Selon de nombreux observateurs, l'un des principaux handicaps du cinéma africain est sa sous distribution aux niveaux national et international. En effet, ces dernières années, peu de films africains, ont bénéficié de la distribution digne de leur qualité, y compris en Afrique où les cinéphiles sont pourtant friands des œuvres réalisées par les africains.
En conséquence, comme le déplore Elizabeth Lequeret, "le continent a progressivement disparu des festivals, cédant le pas à des zones géographiques plus dynamiques (l'Iran, la Chine, l'Argentine) : aucune présence africaine en compétition officielle à Cannes depuis Kini et Adams, du Burkinabè Idrissa Ouedraogo, en 1993".

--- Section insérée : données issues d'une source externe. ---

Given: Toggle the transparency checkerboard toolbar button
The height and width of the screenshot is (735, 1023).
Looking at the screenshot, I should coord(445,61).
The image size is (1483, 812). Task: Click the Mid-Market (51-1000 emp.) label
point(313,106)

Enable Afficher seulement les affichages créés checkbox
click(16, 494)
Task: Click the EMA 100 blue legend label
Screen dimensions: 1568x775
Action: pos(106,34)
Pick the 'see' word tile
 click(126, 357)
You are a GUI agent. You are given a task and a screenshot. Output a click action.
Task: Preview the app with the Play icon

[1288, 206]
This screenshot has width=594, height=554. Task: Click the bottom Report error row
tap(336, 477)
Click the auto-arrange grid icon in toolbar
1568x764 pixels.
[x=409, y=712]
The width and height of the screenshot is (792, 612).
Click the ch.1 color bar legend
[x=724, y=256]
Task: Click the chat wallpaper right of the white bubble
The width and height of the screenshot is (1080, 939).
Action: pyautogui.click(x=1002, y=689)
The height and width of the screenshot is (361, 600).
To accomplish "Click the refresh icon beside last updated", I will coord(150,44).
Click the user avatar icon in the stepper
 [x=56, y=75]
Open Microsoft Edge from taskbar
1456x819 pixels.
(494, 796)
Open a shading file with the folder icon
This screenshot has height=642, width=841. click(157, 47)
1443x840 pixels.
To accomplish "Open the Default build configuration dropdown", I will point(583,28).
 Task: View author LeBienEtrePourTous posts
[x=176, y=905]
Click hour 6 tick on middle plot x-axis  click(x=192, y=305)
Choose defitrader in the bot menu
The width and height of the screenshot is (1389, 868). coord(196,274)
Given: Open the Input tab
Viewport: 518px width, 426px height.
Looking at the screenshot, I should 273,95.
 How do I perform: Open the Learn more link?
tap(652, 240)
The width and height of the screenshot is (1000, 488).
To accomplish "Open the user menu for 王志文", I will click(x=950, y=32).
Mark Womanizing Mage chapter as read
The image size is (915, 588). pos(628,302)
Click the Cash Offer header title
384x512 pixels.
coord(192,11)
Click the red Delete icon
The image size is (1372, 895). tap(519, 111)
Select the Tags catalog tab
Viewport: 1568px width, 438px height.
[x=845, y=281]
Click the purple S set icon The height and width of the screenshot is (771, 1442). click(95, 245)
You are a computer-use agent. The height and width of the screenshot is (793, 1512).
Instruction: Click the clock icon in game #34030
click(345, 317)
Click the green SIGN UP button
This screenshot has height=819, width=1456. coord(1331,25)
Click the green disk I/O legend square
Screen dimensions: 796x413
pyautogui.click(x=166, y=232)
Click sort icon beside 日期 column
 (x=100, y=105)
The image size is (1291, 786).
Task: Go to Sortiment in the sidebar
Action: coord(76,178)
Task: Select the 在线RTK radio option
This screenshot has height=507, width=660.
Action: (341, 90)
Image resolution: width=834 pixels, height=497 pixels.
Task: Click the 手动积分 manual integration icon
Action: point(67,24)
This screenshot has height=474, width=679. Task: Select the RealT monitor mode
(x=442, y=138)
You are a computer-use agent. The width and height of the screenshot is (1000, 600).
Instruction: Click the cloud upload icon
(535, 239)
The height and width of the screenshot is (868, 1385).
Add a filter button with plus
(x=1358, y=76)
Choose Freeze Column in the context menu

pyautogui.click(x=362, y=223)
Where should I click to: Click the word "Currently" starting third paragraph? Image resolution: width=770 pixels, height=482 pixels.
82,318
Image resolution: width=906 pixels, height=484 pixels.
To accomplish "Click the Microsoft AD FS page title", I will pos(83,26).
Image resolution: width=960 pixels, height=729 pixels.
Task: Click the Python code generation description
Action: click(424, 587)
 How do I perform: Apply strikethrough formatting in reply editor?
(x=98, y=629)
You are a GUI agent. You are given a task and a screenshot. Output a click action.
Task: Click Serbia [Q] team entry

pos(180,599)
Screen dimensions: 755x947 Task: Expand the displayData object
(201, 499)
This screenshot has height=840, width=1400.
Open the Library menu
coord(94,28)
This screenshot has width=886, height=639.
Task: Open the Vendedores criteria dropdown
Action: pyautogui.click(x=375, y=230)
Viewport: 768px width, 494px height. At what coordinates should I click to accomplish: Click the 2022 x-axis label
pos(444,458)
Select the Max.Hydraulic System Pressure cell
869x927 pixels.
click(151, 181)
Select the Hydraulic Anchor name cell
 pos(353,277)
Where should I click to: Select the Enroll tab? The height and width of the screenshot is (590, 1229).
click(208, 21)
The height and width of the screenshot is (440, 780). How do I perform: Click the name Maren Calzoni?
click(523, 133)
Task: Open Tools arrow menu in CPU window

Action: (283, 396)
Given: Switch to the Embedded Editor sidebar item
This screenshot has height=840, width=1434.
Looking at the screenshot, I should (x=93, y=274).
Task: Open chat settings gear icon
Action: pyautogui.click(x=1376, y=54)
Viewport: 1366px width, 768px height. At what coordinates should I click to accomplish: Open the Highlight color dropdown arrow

L'Afrique, "un angle mort" du cinéma mondial ?
Pour Elizabeth Lequeret, "aujourd'hui l'Afrique semble à tous points de vue devenue un angle mort cinéphilique, et les quelques films admirables produits ces dernières années (Bamako, d'Abderrahmane Sissako, Daratt du Tchadien Mahamat-Saleh Haroun ou encore le magnifique Mooladé du Sénégalais Ousmane Sembene) masquent difficilement l'absence quasi-totale de projets de grande ampleur".
Difficile de ne pas lui donner raison si l'on sait qu'un cinéaste émérite comme le Malien Souleymane Cissé, n'a réalisé aucun long métrage depuis Waati, sorti il y a quatorze… ans ! Les Gaston Kaboré, Idrissa Ouédraogo, Cheick Oumar Sissoko… sont également très timides sur le front de la création.
Les décès de Djibril Mambéty Diop et de Sembène Ousmane ne sont pas de nature à relancer la production cinématographique. Cela est d'autan vrai que le doyen Sembène était presque le seul qui a réussi "à tourner, à intervalles réguliers, une dizaine de films qui, esthétiquement et thématiquement, ont marqué quarante ans de cinéma africain. De fait, Sembène est l'un des rares à avoir su trouver un équilibre entre apports de sponsors locaux et les financements européens auquel le cinéma africain semble assujetti depuis ses origines", souligne Elizabeth Lequeret.
Certes la jeune génération (Abderrahmane Sissako, Cheick Fantamady Camara, Newton I. Aduaka, Babakar Diallo, Salif Traoré, etc.) ne cache plus sa farouche volonté de sortir des sentiers battus des problèmes de financement et de la distribution. Mais, pour le moment, on voit mal comment le cinéma d'Afrique noire peut se soustraire du "parrainage ambigu de la coopération française". Surtout que l'implication des politiques est encore timide voire démagogique. Sur l'ensemble du continent, le Burkina Faso (ex-Haute Volta) est presque le seul pays qui a réellement pris à bras le corps le développement de l'industrie cinématographique.
En effet, la Révolution (politique, culturelle et socioéconomique) amorcée par le Capitaine Thomas Sankara (assassiné le 15 octobre 1987), a permis à ce pays d'entreprendre une véritable politique d'aide au cinéma national à travers des financements publics, la construction de salles, la création d'un festival panafricain du cinéma biennal (l'incontournable Fespaco). Ce qui fait que, de nos jours, le Burkina est "l'une des têtes de pont cinématographiques de l'Afrique".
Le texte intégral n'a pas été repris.